In a groundbreaking study published in Science Advances, researchers from the University of Helsinki and the Georgia Institute of Technology have uncovered a fundamental mechanism driving the evolution of multicellular life. By investigating the evolution of laboratory yeast in the ongoing Multicellularity Long Term Evolution Experiment , scientists have shed light on how altered protein folding plays a crucial role in the emergence of multicellular traits.
The study reveals that changes in protein folding, rather than genetic mutations alone, drive the evolution of multicellularity. By focusing on the regulation of proteins, researchers have gained new insights into the complex process of evolution.
Associate Professor Juha Saarikangas from the University of Helsinki emphasizes the importance of understanding protein-level changes in evolutionary processes. He highlights that while genetic information provides a foundation, it is the action of proteins that ultimately determines cellular behavior and adaptation.
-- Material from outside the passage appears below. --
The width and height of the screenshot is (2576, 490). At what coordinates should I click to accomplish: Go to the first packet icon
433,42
One of the most significant findings of the study is the evolution of ‘snowflake yeast,’ which developed robust bodies over 3,000 generations. Through a series of experiments, researchers discovered that the expression of the chaperone protein Hsp90, responsible for protein folding, gradually decreased as snowflake yeast evolved larger, tougher bodies.
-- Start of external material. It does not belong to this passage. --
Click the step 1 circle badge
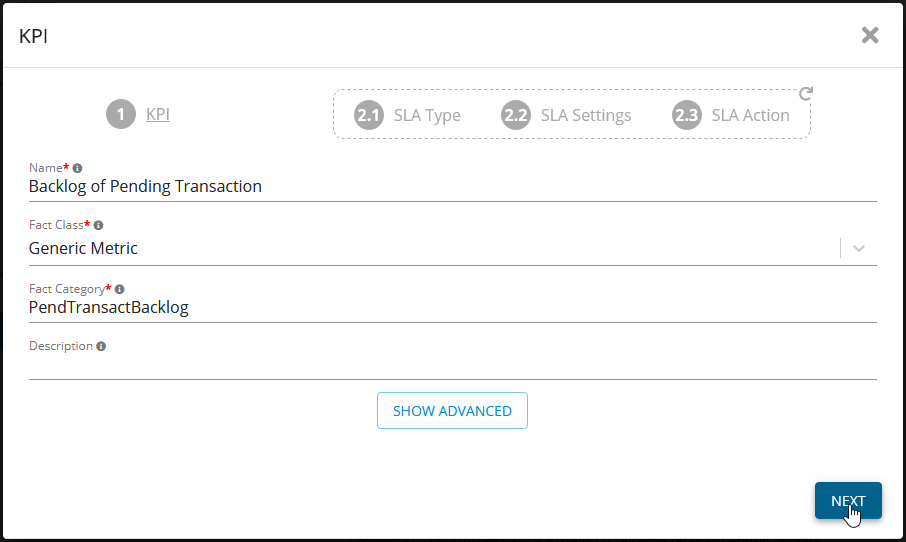906x542 pixels. tap(121, 115)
Remarkably, this reduction in Hsp90 levels destabilized key molecules involved in the cell cycle, leading to elongated cell shapes. These elongated cells could then form larger, mechanically tough multicellular groups by wrapping around each other.
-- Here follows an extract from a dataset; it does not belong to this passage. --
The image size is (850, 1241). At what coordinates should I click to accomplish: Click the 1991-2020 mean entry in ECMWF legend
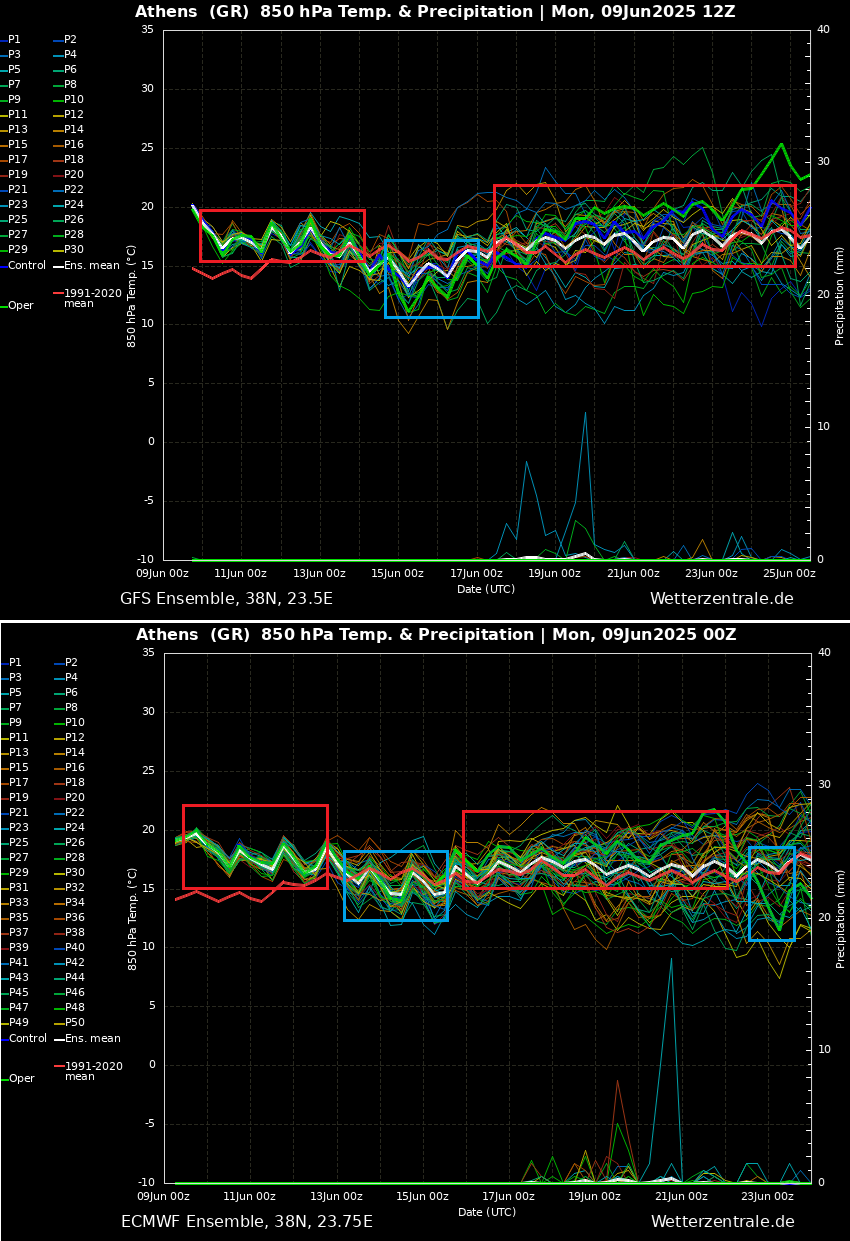tap(92, 1071)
Lead author Kristopher Montrose underscores the profound impact of slight alterations in Hsp90 function on both single-cell behavior and multicellular organization. The study reveals how subtle changes in protein folding mechanisms can drive the evolution of complex traits in multicellular organisms.
Overall, this research highlights the intricate interplay between genetic information, protein function, and evolutionary adaptation. By unraveling the mechanisms behind multicellular evolution, scientists are paving the way for a deeper understanding of life’s complexity and diversity.